Sigh.
I’ve grown accustomed to the fact that my teen daughter has to teach me to text message and set up a Facebook page, but who would have guessed I would need her help navigating the grocery aisles?
Y’all know I’m really hip, right, although I’m not sure what the latest word for “hip” is. Still, I keep y’all up to date on fashion trends, pop culture fads and the latest music, but I only recently realized I am out of touch with the foodies of the world.
Ever since every restaurant in the universe started selling items made with the unpronounceable and indefinable chipotle sauce, I’ve tuned out food trends.
So I was caught unawares when I sent Shannon to the grocery store the other day, I asked her for some of these little cups of sugar-free Jello. It’s my small attempt at cutting back and there is no need to remind me that if I eat 10 cups in one sitting, coated in whipped topping, I have entirely defeated the purpose. I know, OK? That’s why I have it with Diet Coke.

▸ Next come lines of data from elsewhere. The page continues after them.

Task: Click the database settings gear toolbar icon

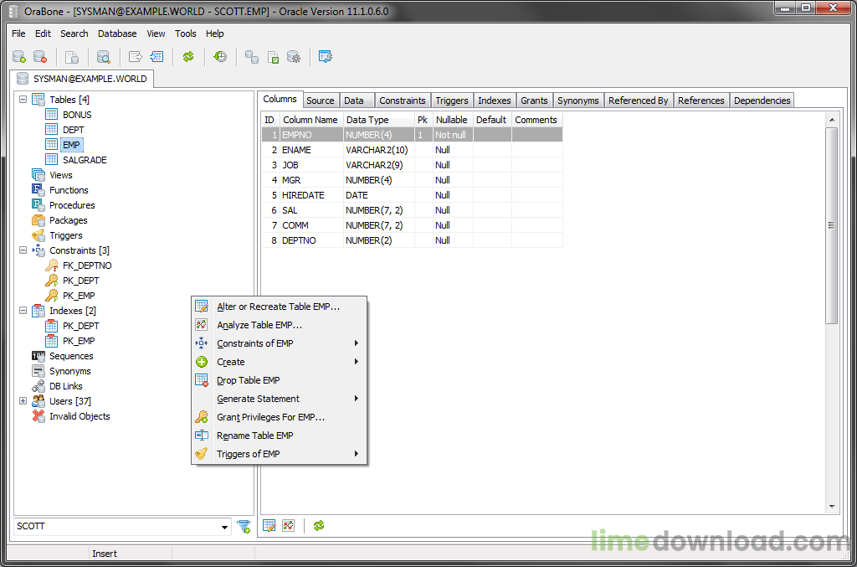Action: coord(294,57)
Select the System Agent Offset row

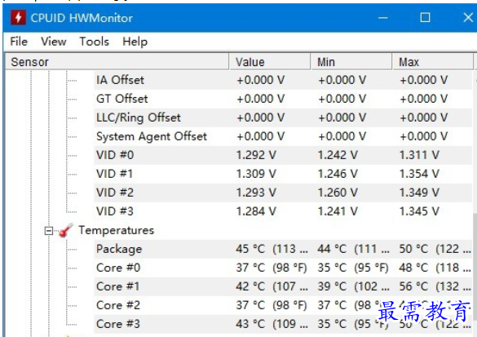283,136
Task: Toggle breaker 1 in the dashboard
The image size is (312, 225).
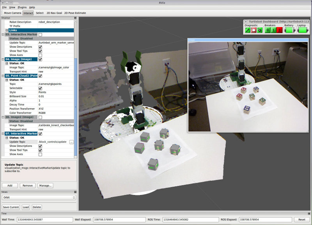Action: 273,30
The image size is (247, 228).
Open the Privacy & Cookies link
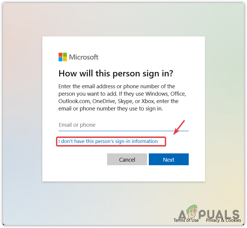coord(224,220)
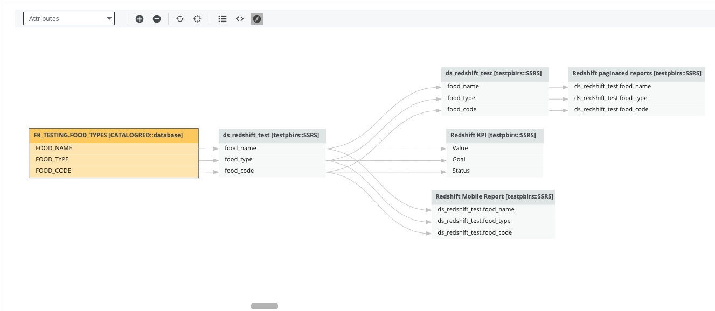
Task: Click the Redshift KPI node header
Action: 493,135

Anyhoo, Shannon called from the refrigerated section of the store to tell me she could not find my favorite flavor.
“But they have strawberry kiwi with antioxidants,” she offered.
“Nah. We already have plenty of carpet cleaner,” I told her.
“No, Mom,” she said slowly, as if speaking to a newborn three-toed sloth. “An-ti-ox-i-dants. They’re good for you. They help protect you from free radicals.”
Fear stuck in my throat. “There are South American guerillas in the store?”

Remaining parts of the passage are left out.